Restate exactly the lines that run from the start of the records below to the line containing "This screenshot has height=369, width=656.", counting both ends, and nothing else; pictures stay out.

[Opening THE INPUT section]

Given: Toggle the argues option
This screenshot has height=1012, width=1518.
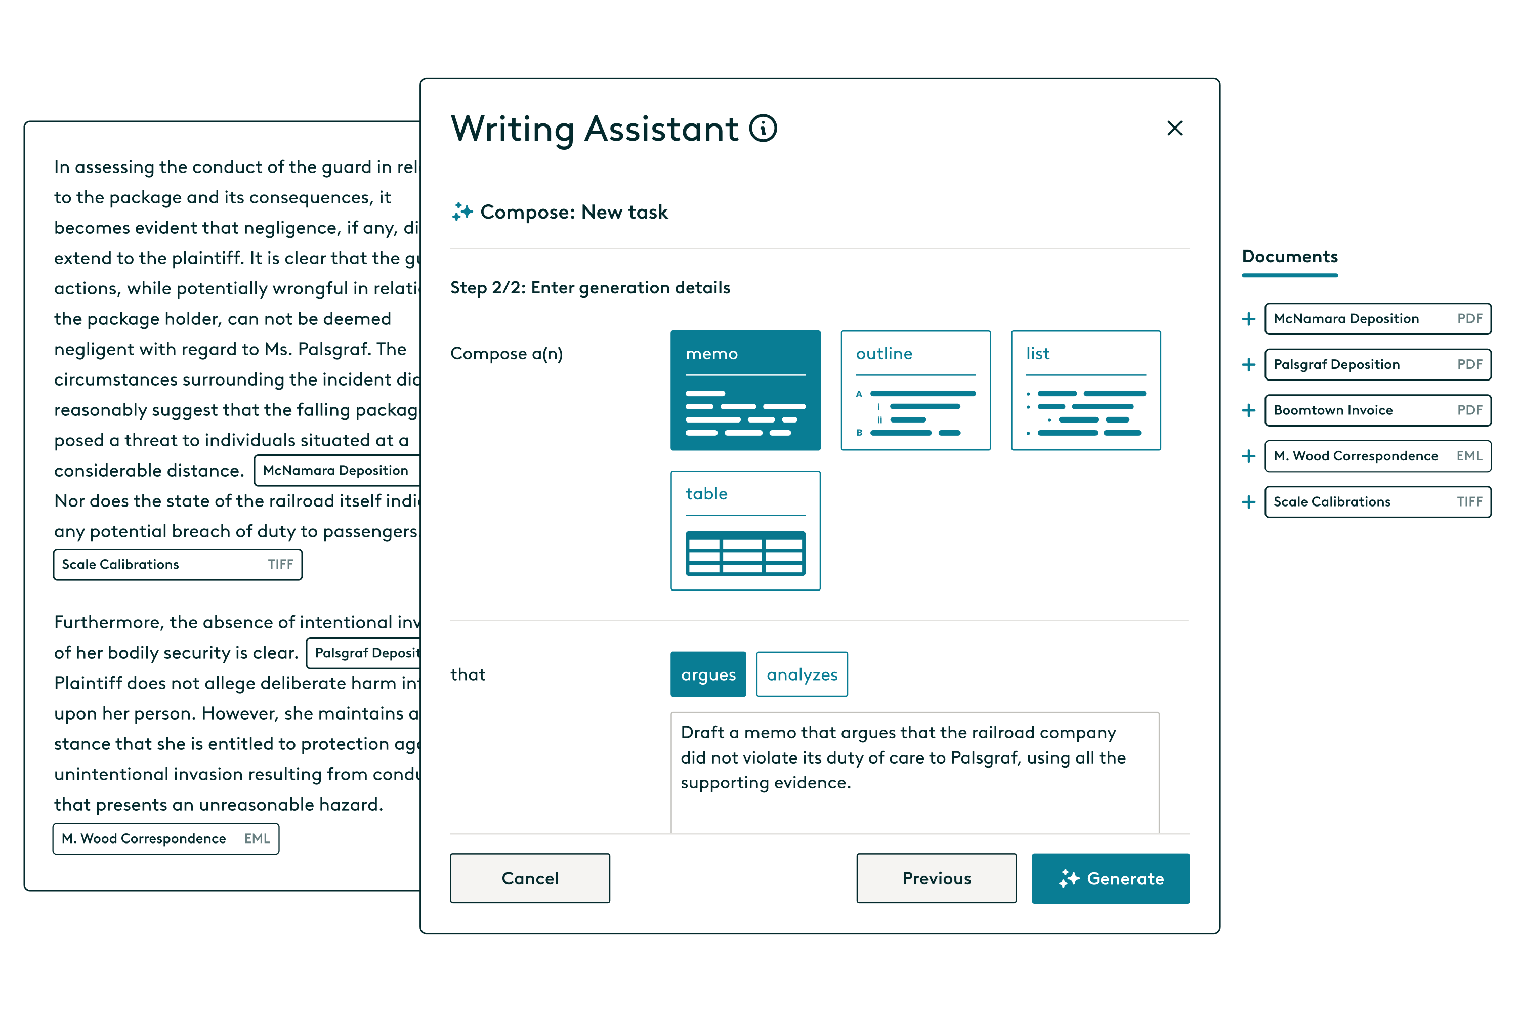Looking at the screenshot, I should 706,674.
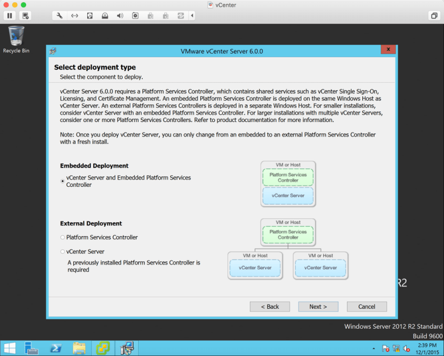Collapse the VM toolbar devices arrow

point(193,16)
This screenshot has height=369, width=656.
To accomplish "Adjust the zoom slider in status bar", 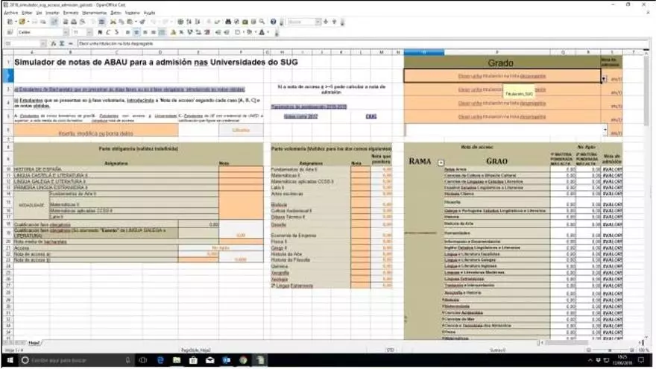I will click(609, 350).
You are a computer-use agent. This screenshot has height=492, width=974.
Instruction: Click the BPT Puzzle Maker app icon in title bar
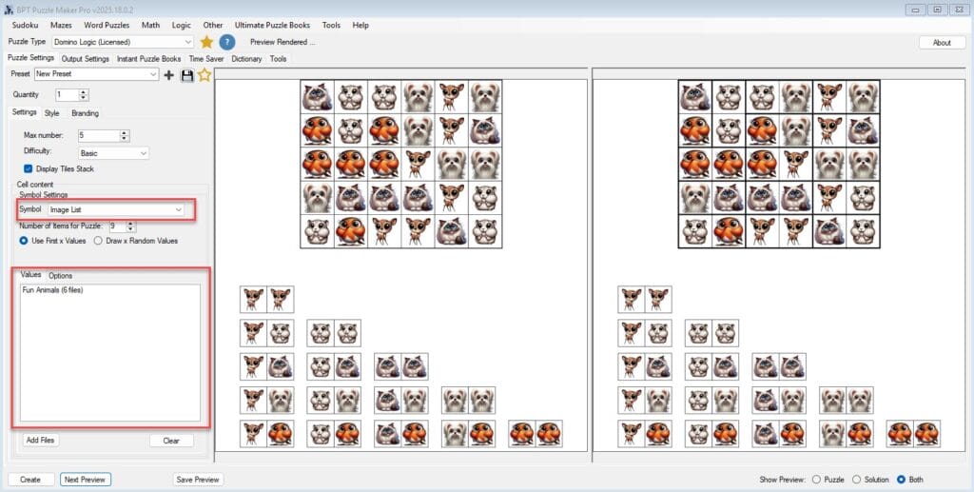tap(8, 9)
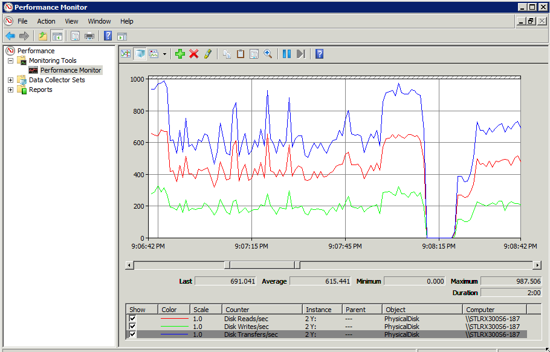Screen dimensions: 550x352
Task: Click View Current Activity icon
Action: pos(126,54)
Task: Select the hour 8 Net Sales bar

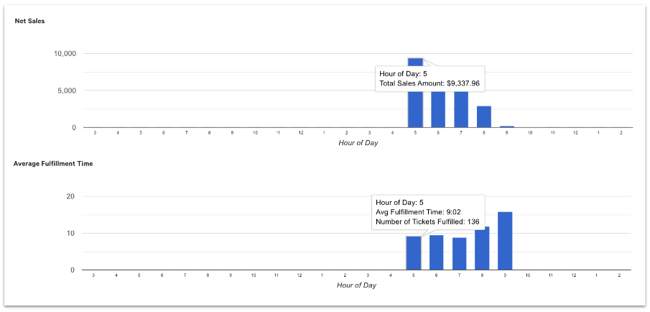Action: pyautogui.click(x=483, y=117)
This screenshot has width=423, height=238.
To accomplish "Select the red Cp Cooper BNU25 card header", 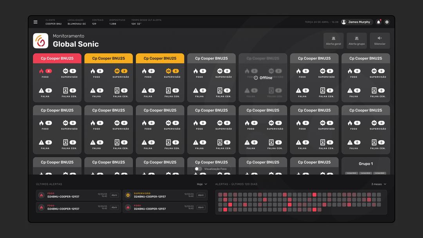I will click(57, 58).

[Closing THE INPUT section]

» **RESULT FOR THIS TASK**
Given: Toggle the argues option
This screenshot has height=1012, width=1518.
Looking at the screenshot, I should 706,674.
Collapse the VM toolbar devices arrow

point(193,16)
This screenshot has height=369, width=656.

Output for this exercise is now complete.